Os que começam a estudar Um Curso em Milagres esperando encontrar – para o melhor ou para o pior – o cristianismo que aprenderam e praticaram, ou o cristianismo que parece tolerar intolerância e perseguição, ficará muito surpreso. Encontrarão muitas das mesmas palavras com as quais estavam familiarizados – crucificação, expiação, salvação, milagre, perdão de pecados, Cristo, Filho de Deus, etc. – mas com significados e conotações bem diferentes.
A crucificação permanece o evento central da vida de Jesus, porém a interpretação do Curso fica a 180 graus do ensinamento tradicional de que ele haja sofrido e morrido por nossos pecados.[2] Além do mais, a crucificação é explicada como um modelo de perdão por nosso próprio comportamento quando somos tentados a nos perceber, a nós mesmos, injustamente tratados pelo mundo.
Enquanto que Freud geralmente recebe críticas ferozes tanto nos círculos populares como profissionais – em parte por causa de sua forte atitude anti religiosa – não deixa de ser verdade que sem o seu trabalho o registro de Um Curso em Milagres no mundo poderia ter sido muito retardado. A dinâmica do ego, como apresentada pelo Curso, é amplamente psicanalítica, e a disseminada aceitação e entendimento da ‘projeção’ certamente são diretamente atribuídas a seu trabalho e aos que seguiram seus passos. De forma paradoxal, então, conseguimos observar que as conclusões interiores do homem que lutou tão apaixonadamente para negar a existência da espiritualidade consegue ser revertida para nos ajudar a desfazer as barreiras que nos mantiveram impedidos de reconhecer nossas verdadeiras identidades como crianças – criações – de Deus.

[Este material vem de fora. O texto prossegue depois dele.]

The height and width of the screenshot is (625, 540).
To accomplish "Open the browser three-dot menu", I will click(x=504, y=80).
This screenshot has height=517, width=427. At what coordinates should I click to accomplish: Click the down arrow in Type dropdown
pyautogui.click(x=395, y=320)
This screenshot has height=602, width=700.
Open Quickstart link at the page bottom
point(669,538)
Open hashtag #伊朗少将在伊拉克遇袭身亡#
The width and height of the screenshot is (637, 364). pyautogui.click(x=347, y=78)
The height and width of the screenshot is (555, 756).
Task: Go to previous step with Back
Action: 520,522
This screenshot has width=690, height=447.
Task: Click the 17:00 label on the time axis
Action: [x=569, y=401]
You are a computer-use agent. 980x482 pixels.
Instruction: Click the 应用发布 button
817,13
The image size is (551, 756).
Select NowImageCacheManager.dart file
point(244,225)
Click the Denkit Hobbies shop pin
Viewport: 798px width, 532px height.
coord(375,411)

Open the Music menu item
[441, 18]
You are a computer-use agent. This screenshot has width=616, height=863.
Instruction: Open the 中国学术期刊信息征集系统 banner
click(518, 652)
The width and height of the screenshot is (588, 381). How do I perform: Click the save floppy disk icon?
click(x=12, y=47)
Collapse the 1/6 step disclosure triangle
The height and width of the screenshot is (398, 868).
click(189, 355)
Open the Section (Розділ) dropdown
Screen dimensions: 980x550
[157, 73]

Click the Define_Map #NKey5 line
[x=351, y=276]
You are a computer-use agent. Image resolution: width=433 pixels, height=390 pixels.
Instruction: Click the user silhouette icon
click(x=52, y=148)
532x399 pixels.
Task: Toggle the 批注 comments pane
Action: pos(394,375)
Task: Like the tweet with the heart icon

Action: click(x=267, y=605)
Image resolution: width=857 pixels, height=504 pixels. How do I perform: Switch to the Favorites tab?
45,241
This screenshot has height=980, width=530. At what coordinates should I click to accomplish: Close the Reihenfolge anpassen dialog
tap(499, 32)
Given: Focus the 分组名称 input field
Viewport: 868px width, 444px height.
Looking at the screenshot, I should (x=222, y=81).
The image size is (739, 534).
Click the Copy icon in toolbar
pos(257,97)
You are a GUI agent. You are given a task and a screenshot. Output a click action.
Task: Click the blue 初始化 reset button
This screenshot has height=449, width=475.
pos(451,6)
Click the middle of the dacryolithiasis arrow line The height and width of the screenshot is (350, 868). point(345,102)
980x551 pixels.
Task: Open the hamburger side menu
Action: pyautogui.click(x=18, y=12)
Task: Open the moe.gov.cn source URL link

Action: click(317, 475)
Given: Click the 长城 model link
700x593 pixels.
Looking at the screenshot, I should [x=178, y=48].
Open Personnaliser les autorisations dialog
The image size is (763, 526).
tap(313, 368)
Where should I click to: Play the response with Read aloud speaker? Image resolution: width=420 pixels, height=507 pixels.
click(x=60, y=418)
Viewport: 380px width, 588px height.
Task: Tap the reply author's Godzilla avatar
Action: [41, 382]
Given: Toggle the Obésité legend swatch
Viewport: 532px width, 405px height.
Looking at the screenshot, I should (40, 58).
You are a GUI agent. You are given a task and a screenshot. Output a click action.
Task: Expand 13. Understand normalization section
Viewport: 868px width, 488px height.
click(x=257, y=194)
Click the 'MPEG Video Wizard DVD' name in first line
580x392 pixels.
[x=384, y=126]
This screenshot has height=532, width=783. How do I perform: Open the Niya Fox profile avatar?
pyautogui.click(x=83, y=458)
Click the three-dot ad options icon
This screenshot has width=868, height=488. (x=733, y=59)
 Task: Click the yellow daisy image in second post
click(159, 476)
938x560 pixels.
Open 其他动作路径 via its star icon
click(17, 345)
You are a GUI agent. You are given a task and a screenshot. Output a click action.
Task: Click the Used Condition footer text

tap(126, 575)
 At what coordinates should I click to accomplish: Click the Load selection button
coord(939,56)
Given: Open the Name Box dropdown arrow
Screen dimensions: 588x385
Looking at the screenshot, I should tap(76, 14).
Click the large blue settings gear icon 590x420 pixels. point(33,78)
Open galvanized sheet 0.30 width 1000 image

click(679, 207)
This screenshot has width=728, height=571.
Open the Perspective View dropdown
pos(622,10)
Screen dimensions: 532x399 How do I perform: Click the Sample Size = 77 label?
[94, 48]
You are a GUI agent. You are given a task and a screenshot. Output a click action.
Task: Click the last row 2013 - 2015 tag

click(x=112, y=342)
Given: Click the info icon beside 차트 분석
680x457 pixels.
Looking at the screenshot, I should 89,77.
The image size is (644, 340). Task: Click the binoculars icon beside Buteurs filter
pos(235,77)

É importante notar que Um Curso em Milagres veio para o mundo num lugar pouco provável – um grande centro médico no coração da Cidade de Nova York. Não se conseguiria pedir um lugar mais dramático para simbolizar o materialismo e o uso inadequado do poder em nosso mundo. Como já observamos em relação ao cristianismo, os erros pedem correção nas formas em que são expressados. Para os que ficassem tentados a “praticar” ou “aprender” o Curso em isolamento, o nascimento do Curso serve como um memento simbólico da necessidade de aprender suas lições exatamente onde nos encontramos, nas próprias situações dos relacionamentos problemáticos diários de nossas vidas.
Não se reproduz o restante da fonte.